Dataset entries:
====================
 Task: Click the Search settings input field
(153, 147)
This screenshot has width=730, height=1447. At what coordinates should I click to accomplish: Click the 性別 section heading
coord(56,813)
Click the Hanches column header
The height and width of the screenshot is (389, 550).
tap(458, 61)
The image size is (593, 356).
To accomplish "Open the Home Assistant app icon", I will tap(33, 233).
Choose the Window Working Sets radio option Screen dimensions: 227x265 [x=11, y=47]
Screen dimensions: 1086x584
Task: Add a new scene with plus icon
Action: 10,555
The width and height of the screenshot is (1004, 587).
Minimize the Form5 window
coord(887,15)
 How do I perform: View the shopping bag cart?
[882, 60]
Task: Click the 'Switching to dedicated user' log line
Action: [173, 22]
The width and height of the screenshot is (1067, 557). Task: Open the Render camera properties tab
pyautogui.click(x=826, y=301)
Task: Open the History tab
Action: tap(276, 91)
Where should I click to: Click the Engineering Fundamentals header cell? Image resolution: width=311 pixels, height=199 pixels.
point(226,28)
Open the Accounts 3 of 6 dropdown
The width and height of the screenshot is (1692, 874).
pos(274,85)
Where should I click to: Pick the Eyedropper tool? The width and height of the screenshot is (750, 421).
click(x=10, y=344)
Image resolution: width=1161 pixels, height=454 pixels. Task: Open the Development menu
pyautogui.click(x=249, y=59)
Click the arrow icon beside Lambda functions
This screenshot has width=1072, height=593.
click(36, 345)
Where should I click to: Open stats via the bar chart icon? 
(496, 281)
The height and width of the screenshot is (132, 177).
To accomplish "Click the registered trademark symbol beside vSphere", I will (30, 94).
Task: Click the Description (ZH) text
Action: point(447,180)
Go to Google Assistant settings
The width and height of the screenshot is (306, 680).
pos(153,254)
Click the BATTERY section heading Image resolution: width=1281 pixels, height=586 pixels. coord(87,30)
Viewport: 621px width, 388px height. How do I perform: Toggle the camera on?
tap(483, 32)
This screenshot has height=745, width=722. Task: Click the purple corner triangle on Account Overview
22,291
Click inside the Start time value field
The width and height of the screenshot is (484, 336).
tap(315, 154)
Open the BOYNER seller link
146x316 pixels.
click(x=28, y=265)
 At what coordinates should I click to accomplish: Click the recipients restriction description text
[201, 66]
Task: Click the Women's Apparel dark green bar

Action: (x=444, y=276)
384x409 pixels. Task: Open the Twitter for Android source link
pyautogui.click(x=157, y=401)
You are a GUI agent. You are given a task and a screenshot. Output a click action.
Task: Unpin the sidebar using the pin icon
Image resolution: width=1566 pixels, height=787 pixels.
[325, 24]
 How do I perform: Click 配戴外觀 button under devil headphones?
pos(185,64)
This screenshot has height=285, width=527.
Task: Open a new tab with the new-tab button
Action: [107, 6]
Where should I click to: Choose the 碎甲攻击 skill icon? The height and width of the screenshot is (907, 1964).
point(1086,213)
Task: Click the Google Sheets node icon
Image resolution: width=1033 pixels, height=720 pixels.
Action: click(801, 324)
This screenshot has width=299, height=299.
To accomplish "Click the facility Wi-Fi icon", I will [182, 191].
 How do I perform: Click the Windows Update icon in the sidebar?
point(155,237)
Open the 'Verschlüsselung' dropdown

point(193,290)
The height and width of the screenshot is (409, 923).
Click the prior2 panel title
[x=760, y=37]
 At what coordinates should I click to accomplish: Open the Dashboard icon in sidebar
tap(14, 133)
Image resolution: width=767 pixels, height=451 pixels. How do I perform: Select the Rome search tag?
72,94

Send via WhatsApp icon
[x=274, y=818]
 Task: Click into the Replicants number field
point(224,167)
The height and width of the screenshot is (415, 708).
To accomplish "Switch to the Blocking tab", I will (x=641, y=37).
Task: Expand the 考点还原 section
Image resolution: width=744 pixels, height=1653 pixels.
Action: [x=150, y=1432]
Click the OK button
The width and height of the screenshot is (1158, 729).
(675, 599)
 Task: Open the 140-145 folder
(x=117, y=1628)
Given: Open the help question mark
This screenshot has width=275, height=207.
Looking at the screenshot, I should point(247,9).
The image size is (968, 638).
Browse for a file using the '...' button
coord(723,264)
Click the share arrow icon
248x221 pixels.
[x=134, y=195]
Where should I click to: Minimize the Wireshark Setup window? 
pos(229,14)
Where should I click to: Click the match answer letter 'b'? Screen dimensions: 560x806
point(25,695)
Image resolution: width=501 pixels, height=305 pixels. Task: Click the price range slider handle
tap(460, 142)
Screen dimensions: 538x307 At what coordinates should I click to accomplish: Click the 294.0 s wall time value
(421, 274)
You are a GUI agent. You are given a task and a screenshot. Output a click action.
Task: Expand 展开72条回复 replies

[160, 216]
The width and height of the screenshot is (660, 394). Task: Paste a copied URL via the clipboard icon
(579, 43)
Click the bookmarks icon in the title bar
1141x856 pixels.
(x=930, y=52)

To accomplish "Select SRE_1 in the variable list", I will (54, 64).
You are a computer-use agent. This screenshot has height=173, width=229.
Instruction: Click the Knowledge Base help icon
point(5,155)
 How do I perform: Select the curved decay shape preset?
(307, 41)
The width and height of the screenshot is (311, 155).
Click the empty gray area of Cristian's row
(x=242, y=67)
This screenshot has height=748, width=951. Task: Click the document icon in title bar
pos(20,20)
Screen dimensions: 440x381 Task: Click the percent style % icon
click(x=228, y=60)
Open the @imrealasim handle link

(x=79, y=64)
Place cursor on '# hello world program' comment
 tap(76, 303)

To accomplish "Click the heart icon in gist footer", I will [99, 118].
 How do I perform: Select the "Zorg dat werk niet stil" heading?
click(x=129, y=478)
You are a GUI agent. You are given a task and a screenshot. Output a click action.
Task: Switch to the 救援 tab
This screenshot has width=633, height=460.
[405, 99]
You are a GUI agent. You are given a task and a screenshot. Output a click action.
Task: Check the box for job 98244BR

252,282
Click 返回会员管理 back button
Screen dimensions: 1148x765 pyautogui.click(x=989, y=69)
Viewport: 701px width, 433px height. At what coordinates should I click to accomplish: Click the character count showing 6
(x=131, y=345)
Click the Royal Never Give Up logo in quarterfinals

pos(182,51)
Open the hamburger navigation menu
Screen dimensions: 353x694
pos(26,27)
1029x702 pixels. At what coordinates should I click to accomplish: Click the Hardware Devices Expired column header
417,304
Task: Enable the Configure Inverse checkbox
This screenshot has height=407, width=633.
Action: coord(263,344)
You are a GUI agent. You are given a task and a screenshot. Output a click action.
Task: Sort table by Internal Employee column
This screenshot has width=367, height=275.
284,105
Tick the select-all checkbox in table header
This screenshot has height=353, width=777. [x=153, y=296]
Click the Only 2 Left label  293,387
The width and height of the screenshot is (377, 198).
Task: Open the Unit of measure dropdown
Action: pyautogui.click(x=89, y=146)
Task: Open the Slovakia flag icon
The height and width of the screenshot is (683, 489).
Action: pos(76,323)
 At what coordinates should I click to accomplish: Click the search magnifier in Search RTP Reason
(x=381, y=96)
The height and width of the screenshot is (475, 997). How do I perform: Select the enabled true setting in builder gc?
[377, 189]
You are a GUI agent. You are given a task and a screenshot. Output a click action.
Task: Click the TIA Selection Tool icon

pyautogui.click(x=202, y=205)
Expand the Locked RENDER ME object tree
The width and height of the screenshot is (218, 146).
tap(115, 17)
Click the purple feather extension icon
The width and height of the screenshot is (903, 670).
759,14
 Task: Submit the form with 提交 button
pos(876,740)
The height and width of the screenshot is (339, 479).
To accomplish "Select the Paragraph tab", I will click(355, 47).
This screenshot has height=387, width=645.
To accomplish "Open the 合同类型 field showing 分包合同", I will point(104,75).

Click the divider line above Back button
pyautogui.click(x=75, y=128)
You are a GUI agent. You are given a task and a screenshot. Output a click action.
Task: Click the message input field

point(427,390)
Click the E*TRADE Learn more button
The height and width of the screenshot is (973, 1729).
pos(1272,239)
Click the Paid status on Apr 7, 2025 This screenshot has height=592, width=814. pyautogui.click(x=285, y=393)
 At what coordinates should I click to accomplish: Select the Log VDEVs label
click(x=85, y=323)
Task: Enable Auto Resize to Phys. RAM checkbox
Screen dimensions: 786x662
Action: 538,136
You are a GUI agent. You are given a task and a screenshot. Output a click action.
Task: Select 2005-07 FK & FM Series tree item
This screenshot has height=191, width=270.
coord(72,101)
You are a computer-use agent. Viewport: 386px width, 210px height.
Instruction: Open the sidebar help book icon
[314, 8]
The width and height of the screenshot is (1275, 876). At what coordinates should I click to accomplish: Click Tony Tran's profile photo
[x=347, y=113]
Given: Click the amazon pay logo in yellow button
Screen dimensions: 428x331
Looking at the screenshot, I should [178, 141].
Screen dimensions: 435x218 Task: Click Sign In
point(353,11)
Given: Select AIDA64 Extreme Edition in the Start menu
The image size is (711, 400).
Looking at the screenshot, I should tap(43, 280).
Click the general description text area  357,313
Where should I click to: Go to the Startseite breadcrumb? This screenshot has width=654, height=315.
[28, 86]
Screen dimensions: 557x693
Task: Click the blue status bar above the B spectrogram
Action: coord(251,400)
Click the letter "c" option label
====================
Copy every line where the word "computer" is present in the entries above.

**Finished exercise:**
You are a computer-use agent. This screenshot has height=173, width=229.
You are a computer-use agent. Viewport: 386px width, 210px height.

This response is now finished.